Given passage.
Friday evening’s celebration dinner was followed up with Saturday’s gourmet food and wine extravaganza, as more than 2,000 guests came from all over the region to attend wine seminars, cooking demonstrations and, of course, the Grand Taste. Attendees savored flavors of exceptional food and wine pairings from around the globe as they sauntered about lavish food stations by TRC award-winning chefs, countless winery samples from Washington, Oregon and California, craft beer selections, and even two separate lounges featuring their own hand-picked pours.

The only way to adequately describe the Grant Taste is to share photos, which as they say, are worth a thousand words. And if your mouth doesn’t water, then you’re not looking hard enough. The food was utterly fantastic, as every dish was prepared to wow the taste buds. Add in the wine selection, which encompasses the entire spectrum from once in a lifetime to perfect for a normal Tuesday, and we have a creative and fun atmosphere, free of snobbery and pretentiousness.

Given data.
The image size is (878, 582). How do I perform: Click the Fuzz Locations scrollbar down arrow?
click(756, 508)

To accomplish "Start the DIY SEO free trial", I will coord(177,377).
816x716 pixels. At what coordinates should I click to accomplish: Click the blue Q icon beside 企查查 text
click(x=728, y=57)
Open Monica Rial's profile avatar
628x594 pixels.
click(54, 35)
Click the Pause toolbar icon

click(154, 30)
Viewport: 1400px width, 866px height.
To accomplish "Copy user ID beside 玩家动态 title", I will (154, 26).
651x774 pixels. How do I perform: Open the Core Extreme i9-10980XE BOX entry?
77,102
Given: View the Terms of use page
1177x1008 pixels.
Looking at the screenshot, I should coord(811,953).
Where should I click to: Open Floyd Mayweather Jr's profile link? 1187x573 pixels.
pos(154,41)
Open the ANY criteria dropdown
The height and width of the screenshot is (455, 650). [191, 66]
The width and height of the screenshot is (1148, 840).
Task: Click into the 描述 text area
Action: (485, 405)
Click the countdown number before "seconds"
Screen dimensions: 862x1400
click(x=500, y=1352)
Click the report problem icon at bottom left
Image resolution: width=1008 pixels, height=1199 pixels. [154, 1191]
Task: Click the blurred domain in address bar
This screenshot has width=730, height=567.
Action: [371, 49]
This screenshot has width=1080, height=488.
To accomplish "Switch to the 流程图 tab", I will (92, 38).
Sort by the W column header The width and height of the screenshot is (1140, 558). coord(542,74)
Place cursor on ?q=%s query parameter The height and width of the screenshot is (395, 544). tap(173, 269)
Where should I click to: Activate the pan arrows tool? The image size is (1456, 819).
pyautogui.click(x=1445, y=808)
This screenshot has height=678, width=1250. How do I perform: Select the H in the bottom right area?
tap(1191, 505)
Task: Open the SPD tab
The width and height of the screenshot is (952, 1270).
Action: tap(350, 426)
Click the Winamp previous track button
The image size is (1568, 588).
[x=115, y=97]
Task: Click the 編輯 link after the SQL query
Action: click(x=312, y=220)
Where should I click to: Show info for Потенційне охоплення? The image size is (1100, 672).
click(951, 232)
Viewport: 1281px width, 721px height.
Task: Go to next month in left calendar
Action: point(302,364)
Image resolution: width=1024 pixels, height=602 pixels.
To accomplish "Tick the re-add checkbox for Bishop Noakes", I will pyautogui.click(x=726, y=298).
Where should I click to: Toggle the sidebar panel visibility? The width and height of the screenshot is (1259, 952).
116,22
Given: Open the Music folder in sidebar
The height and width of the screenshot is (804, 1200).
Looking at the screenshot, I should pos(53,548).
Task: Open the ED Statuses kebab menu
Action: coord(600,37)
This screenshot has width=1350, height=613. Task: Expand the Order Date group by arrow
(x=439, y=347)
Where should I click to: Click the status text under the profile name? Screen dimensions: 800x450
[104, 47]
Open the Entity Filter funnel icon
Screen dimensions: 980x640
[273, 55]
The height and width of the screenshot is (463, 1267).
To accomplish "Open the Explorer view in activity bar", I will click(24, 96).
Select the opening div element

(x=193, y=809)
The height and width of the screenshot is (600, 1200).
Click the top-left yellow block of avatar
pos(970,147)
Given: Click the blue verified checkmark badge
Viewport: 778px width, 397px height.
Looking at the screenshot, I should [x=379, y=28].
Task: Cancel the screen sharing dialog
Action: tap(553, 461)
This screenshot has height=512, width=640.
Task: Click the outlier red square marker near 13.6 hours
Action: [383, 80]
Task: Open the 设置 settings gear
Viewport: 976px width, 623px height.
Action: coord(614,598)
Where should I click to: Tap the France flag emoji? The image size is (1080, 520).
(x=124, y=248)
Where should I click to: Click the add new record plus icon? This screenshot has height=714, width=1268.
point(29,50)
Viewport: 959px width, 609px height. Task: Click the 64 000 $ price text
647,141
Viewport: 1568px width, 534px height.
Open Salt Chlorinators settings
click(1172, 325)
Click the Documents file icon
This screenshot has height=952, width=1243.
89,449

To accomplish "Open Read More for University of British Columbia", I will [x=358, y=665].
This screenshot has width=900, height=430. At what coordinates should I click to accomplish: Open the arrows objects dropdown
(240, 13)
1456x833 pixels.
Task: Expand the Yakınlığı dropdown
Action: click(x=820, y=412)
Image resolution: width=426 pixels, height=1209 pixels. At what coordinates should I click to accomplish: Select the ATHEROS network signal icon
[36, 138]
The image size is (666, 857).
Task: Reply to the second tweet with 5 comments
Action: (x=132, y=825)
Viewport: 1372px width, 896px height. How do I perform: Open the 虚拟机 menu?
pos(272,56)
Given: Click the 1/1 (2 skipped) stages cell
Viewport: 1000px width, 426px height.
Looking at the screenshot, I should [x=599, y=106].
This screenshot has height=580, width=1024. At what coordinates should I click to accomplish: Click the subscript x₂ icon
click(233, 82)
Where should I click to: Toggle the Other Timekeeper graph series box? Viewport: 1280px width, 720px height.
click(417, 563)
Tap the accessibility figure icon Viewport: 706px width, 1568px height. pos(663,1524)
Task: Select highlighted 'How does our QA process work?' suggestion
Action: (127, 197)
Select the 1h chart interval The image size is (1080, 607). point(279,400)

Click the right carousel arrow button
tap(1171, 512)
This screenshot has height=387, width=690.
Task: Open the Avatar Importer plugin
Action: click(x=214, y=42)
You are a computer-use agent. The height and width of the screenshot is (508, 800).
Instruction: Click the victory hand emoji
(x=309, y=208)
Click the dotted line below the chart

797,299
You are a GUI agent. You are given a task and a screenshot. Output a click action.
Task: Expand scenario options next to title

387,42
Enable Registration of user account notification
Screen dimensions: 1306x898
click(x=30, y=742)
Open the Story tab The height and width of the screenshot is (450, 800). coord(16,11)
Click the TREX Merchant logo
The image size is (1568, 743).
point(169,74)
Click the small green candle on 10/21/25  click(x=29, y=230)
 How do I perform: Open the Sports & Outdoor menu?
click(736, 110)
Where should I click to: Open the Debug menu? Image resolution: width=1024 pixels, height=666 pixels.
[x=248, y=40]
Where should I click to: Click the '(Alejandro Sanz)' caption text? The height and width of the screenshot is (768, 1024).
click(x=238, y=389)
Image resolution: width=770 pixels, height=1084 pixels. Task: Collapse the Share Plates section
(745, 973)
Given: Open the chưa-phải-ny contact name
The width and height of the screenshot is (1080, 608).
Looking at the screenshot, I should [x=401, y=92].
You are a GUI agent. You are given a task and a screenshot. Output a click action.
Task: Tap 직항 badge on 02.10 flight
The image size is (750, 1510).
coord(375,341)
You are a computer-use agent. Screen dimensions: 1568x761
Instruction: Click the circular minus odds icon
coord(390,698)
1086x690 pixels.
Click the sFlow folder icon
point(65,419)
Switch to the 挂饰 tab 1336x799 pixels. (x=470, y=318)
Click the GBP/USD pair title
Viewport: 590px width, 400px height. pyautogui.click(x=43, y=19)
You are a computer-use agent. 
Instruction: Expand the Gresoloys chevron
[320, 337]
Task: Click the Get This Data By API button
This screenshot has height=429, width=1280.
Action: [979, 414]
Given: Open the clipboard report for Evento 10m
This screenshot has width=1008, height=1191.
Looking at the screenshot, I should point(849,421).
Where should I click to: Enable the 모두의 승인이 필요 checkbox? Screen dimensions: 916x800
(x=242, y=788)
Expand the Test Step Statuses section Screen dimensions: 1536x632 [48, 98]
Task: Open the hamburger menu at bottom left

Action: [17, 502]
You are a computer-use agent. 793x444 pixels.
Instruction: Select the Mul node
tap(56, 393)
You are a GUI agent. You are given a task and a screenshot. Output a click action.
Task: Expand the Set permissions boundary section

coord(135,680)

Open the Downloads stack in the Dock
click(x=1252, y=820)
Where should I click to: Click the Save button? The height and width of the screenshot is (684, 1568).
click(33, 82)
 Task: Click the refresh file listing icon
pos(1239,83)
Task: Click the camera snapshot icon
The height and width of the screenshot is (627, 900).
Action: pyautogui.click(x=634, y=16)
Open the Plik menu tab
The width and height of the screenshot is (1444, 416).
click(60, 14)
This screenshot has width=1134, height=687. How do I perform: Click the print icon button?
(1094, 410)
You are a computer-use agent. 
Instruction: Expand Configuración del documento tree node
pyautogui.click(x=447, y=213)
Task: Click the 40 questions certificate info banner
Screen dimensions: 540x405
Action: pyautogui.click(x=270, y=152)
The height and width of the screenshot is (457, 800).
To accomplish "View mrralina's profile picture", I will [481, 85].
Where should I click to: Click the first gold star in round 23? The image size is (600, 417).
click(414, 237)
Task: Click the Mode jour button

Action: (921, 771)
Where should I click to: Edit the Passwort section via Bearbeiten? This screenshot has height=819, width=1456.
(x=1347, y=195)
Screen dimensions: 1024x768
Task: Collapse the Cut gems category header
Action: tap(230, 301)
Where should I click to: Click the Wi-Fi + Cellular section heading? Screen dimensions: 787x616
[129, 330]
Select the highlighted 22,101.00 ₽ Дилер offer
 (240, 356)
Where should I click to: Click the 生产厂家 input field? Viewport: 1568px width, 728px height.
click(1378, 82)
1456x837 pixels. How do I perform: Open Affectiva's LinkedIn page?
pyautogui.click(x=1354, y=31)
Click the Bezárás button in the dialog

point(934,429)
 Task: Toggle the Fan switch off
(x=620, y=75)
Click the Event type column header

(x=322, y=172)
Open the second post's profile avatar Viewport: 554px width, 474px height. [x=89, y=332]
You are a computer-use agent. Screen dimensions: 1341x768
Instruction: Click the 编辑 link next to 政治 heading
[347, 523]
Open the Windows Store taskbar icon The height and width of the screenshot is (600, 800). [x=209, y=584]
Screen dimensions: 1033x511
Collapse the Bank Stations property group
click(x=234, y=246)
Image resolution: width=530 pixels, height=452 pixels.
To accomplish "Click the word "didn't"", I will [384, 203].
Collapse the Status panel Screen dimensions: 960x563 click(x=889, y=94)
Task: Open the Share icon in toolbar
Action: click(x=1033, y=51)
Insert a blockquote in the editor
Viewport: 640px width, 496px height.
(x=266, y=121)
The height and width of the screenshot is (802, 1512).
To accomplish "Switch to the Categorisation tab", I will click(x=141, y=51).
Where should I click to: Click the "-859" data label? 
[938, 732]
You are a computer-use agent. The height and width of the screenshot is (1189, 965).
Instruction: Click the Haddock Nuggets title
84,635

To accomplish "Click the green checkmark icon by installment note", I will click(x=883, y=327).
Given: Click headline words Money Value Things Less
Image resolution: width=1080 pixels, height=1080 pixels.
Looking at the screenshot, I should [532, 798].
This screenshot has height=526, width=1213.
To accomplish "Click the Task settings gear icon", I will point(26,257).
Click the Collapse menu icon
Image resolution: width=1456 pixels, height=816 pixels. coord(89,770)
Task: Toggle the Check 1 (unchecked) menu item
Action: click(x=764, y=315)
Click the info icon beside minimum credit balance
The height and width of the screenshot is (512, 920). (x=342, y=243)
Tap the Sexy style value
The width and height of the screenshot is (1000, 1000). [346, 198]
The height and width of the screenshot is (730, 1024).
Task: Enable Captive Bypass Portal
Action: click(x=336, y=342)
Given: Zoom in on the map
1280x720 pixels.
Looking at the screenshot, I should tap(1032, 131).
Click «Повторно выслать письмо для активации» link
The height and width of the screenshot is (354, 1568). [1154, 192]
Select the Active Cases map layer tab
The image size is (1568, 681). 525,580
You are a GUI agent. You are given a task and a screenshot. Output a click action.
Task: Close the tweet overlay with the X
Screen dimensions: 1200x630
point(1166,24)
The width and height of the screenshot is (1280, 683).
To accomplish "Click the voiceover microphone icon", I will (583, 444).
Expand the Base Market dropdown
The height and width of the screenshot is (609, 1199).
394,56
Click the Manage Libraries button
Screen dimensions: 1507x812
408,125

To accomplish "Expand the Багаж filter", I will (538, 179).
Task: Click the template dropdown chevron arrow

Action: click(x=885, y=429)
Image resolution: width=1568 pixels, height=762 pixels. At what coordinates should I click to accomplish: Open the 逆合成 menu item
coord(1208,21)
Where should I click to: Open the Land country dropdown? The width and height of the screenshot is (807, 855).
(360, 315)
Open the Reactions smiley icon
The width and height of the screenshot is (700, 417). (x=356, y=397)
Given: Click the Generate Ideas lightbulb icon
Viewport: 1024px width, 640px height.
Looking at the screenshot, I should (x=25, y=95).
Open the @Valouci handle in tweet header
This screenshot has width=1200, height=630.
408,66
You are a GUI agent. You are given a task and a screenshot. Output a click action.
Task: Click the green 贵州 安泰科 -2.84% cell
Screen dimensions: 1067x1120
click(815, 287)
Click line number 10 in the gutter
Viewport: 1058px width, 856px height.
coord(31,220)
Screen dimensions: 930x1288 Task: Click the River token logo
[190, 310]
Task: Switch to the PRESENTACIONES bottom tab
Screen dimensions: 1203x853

Work instruction 1.
List the states named in the passage about the food and wine event as sources of the winery samples.
Work instruction 2.
Transcribe the passage about the food and wine event from "The only way" to "snobbery and pretentiousness.".
Work instruction 3.
According to the passage about the food and wine event, how many guests attended on Saturday?
The entries above have no connection to the passage about the food and wine event.

Answer space 1.
Washington, Oregon, California

Answer space 2.
The only way to adequately describe the Grant Taste is to share photos, which as they say, are worth a thousand words. And if your mouth doesn’t water, then you’re not looking hard enough. The food was utterly fantastic, as every dish was prepared to wow the taste buds. Add in the wine selection, which encompasses the entire spectrum from once in a lifetime to perfect for a normal Tuesday, and we have a creative and fun atmosphere, free of snobbery and pretentiousness.

Answer space 3.
More than 2,000 guests